> Activity
Copy the text on the artist Peter Paul Rubens below, word for word and in full.

The Artist Peter Paul Rubens

Born in 1577 in Siegen, Wesphalia, the Flemish painter Peter Paul Rubens was a master painter of the Baroque style and an influential figure of his time. Although Rubens is best known today for his contributions to art, he was also a diplomat knighted by Charles I of England and Philip IV of Spain, a classically-trained scholar and humanist, and a collector or art. His sensual paintings are revered for their use of color and movement. He often depicted scenes from history that were allegorical or depicted mythological subject matter.

Religion figured heavily into Rubens’s childhood and, as a consequence, his beliefs played a major role in his career as a leader of the Catholic Counter-Reformation style of painting. Rubens’s father was a Calvinist and his family was forced to flee Antwerp in 1568 because Protestants were being persecuted. After his father’s death in 1587, Rubens returned to Antwerp with his mother to be raised Catholic; he also studied both literature and Latin and began his art training at the age of fourteen entering the Guild of St. Luke in 1598 after he had mastered his art.

> Recorded data
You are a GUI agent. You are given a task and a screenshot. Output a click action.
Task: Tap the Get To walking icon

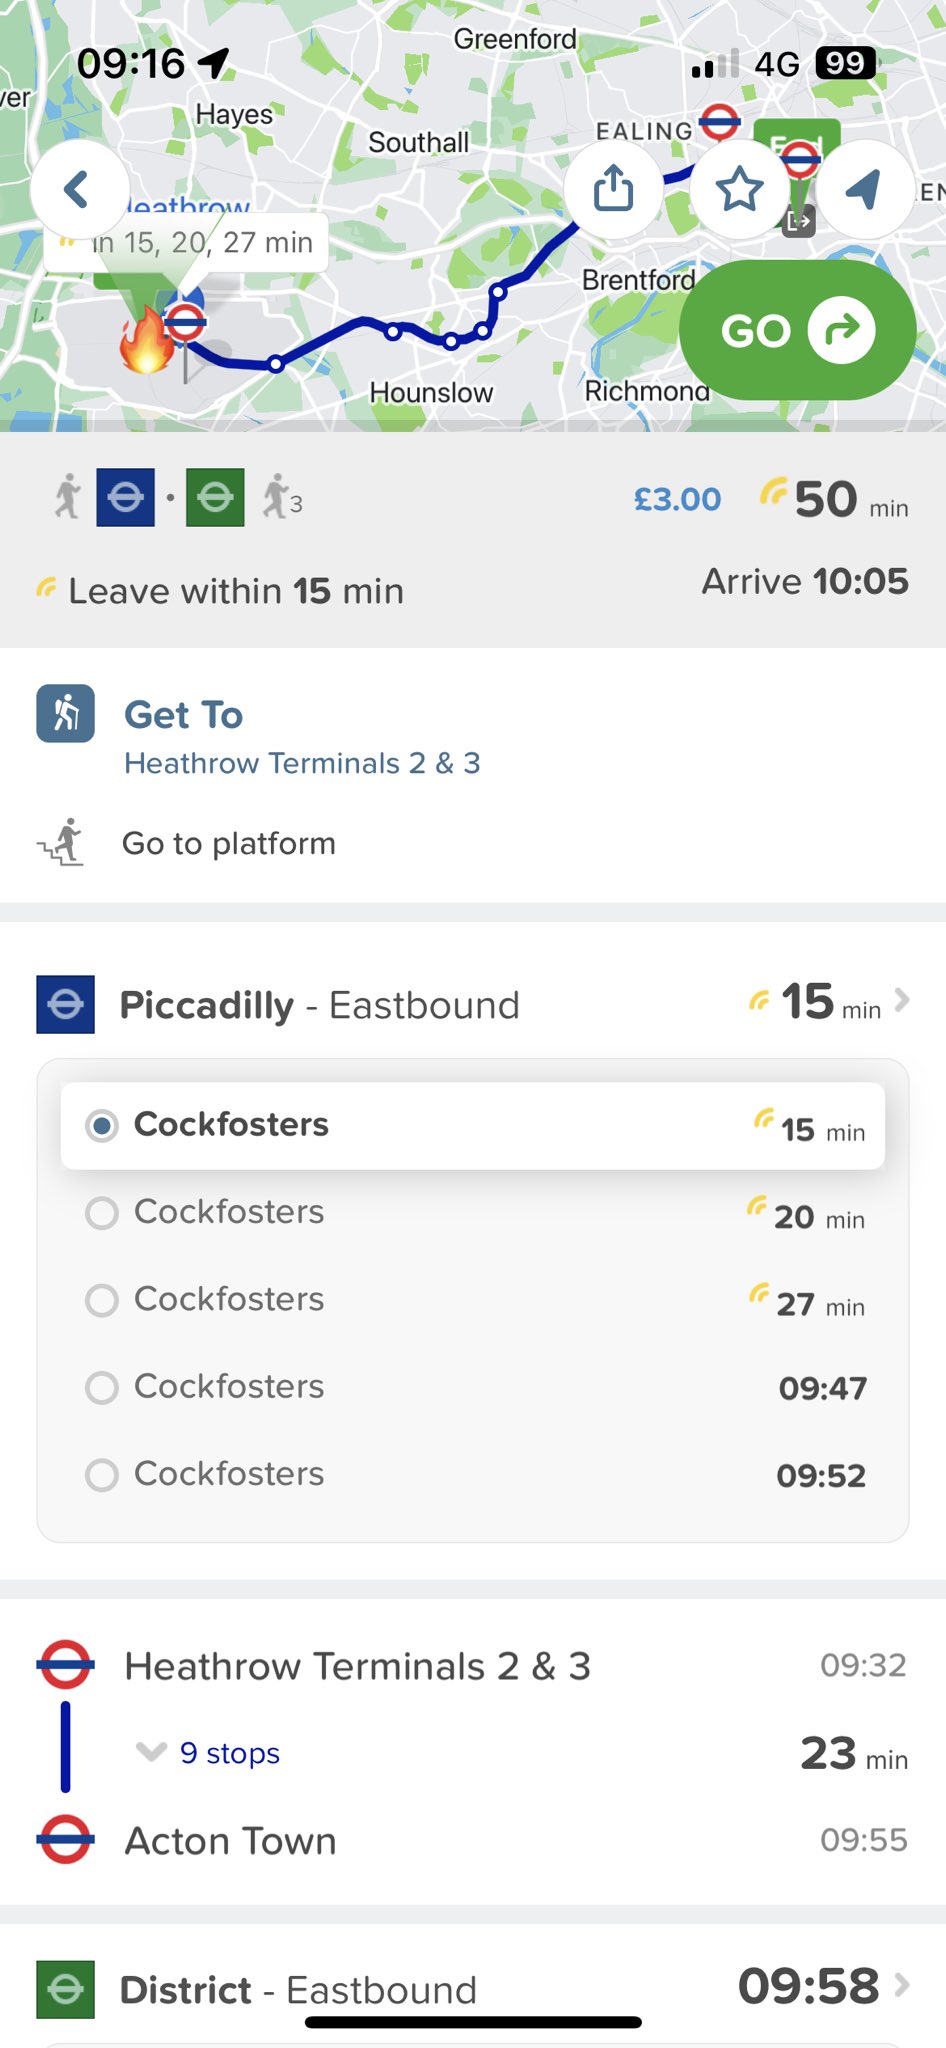pyautogui.click(x=66, y=713)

> Result of this exercise
The Artist Peter Paul Rubens

Born in 1577 in Siegen, Wesphalia, the Flemish painter Peter Paul Rubens was a master painter of the Baroque style and an influential figure of his time. Although Rubens is best known today for his contributions to art, he was also a diplomat knighted by Charles I of England and Philip IV of Spain, a classically-trained scholar and humanist, and a collector or art. His sensual paintings are revered for their use of color and movement. He often depicted scenes from history that were allegorical or depicted mythological subject matter.

Religion figured heavily into Rubens’s childhood and, as a consequence, his beliefs played a major role in his career as a leader of the Catholic Counter-Reformation style of painting. Rubens’s father was a Calvinist and his family was forced to flee Antwerp in 1568 because Protestants were being persecuted. After his father’s death in 1587, Rubens returned to Antwerp with his mother to be raised Catholic; he also studied both literature and Latin and began his art training at the age of fourteen entering the Guild of St. Luke in 1598 after he had mastered his art.